I just bought a 2002 Titanium Silver M3, but the 3/36 maintenance that came with the car is due to expire in a few days, 11/10. The car only has about 6350 miles on it. Is it worth getting the additional 3 year maintenenance for $1600? 

Do you guys know where I might be able to get the extension for less?

Thanks in advance,
Nijel


----------



## DINANISR3 (Aug 16, 2002)

YES, YES, YES. Get the extended warranty asap. If you wait until it expires, BMW will not extend the warranty afterwards. You'll have to find some independent company that will. I wouldnt want to dream of owning my car without warranty. When something goes wrong, and trust me it will within the next several years. You will end up spending more on the repairs then if you had the warranty, trust me. It is worth the extra money no doubt.


----------



## Mr. E (Dec 19, 2001)

Well, since you're talking about the MAINTENANCE coverage, I'd say it depends on the amount of miles you will be putting on the car. For the M3, the expensive maintenance periods are most likely going to be Inspection 1 and 2, and brakes. Basically, if you're going to hit 50,000 miles in the next two years, I'd say it's probably worth it, though you may want to run some numbers to make sure.


----------



## withaJ (Oct 30, 2004)

Yeah, I was trying to crunch the numbers to see if it would be worth it. I still have another year on the warranty, and of course the 6year/100K engine warranty. I don't think I'll put 50k miles on it in the three years that the extended maintenace plan would be covered. I may only get two oil changes out of it. Even if I get the brakes done, will that be worth $1600? When do you your brakes on these typically need to be changed? (I know it depends on how you drive, but what is the typical milage?)


----------



## Pinecone (Apr 3, 2002)

Watch the Inspections. With the valves they can runinto money. Remember with the maintenance they will also change things like wiper blades. 

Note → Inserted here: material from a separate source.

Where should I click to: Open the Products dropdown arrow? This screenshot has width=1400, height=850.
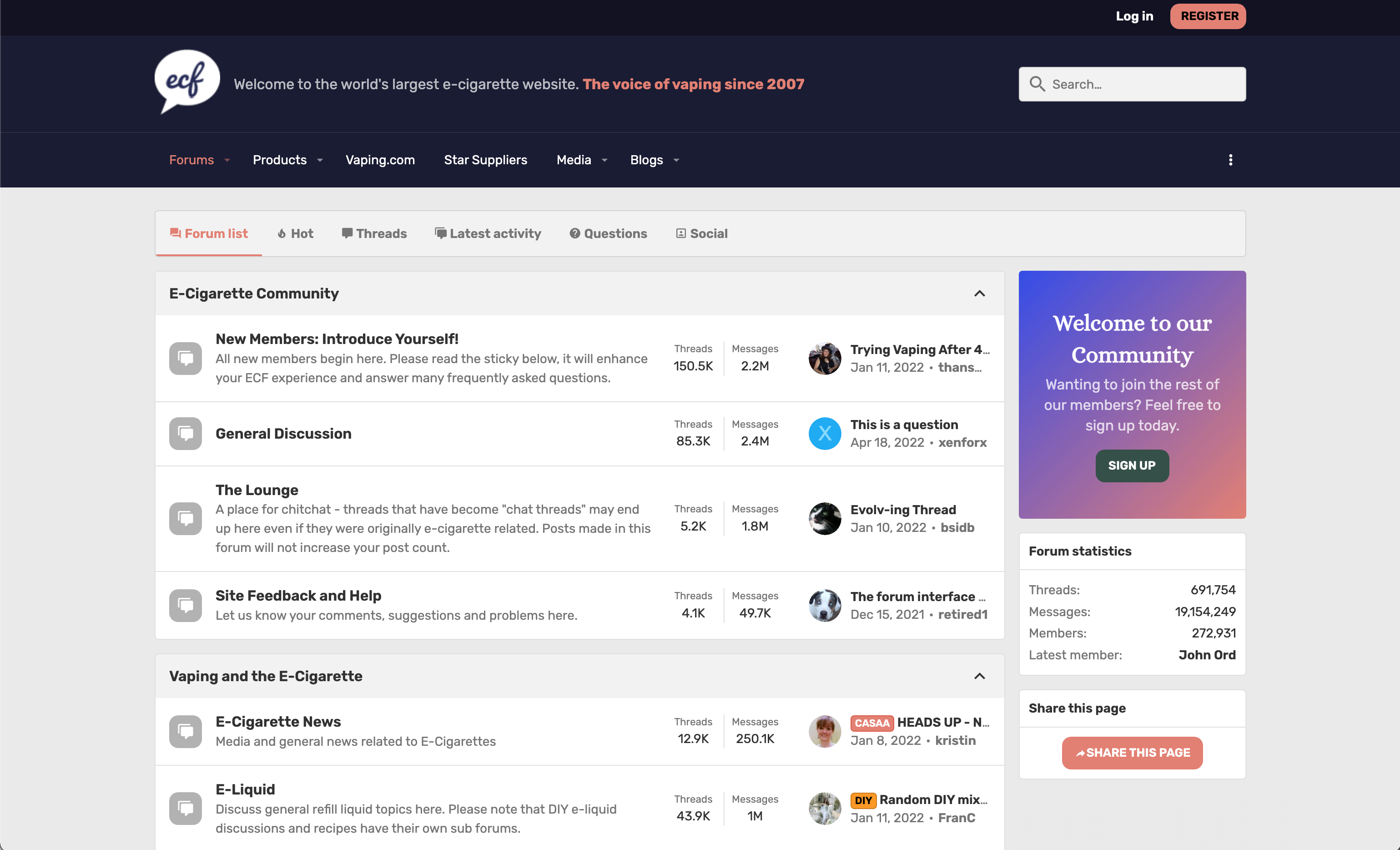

Brakes can run for low to pretty high mileage before changing. And a lot of times the rotors will need to be changed with the pads.


----------



## flashinthepan (Jul 25, 2003)

withaJ said:


> I just bought a 2002 Titanium Silver M3, but the 3/36 maintenance that came with the car is due to expire in a few days, 11/10. The car only has about 6350 miles on it. Is it worth getting the additional 3 year maintenenance for $1600?
> 
> Do you guys know where I might be able to get the extension for less?
> 
> ...


If a warranty is included with the extended maintenace, I vote yes. :thumbup:


----------



## withaJ (Oct 30, 2004)

No warranty is included with the maintenance agreement. Thanks for all your input. I decided to let the maintenance agreement lapse today. I have heard that the brakes were going to be expensive to repair, but I'm betting I won't need to replace them within the next three years. Like I said, the car only has 6350 miles and I won't be drving it too hard often  and I don't think I'll put 50K miles on it in 3 years. 

Well, I heard from DAS (auto shippers) today and my car is still sitting at the lot in Jersey... Hopefully I'll get it this month...


----------



## Pinecone (Apr 3, 2002)

An extended warranty is available from BMW to extended the warranty provisions out to a max of 6 years/100K miles.

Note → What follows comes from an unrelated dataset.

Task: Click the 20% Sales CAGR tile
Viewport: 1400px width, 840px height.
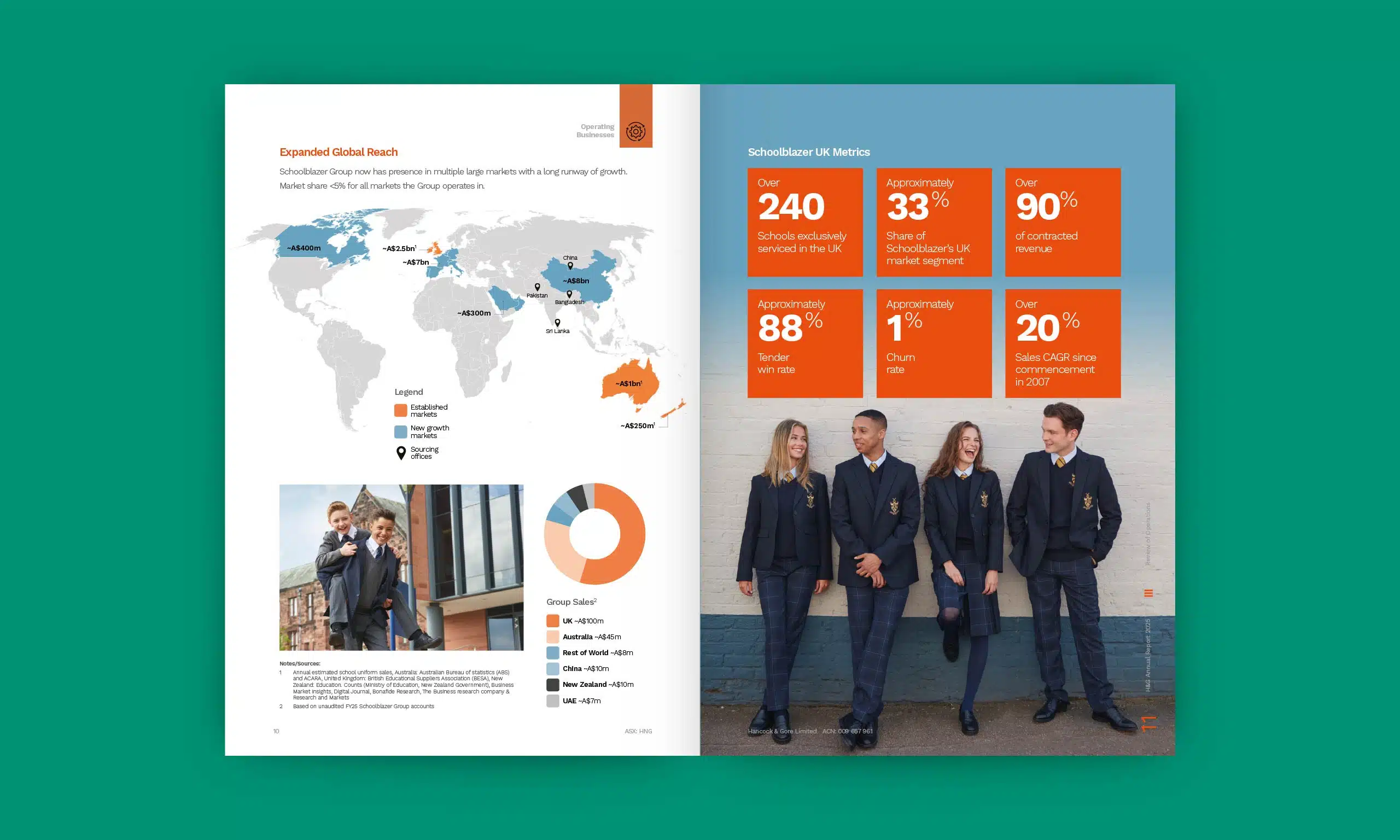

I hope you REALLY know what kind of shape everything is on this car that is not in your hands yet.


----------



## withaJ (Oct 30, 2004)

Pinecone said:


> An extended warranty is available from BMW to extended the warranty provisions out to a max of 6 years/100K miles.
> 
> I hope you REALLY know what kind of shape everything is on this car that is not in your hands yet.


 Thanks Terry. I still have a year to think about the extended warranty. I'm pretty sure I'm going to get that though. Do you have any idea how much it costs?

I had a cousin check out the car before I bought it. He actually went to see the car. According to him, it's immaculate. Either way, I guess I'll find out soon enough.


----------



## Pinecone (Apr 3, 2002)

Is your cousin a mechanic? Did you have a known BMW mechanic do a pre-purchase inspection?

If not, I would have bought the extended maintenance.

Check with BMW dealers, the extended warranty and extended maintenance are negotiable items. There was an effort to try and get a group buy going, but no dealer so far has stepped up. I will call my dealer next week and see if they are interested.


----------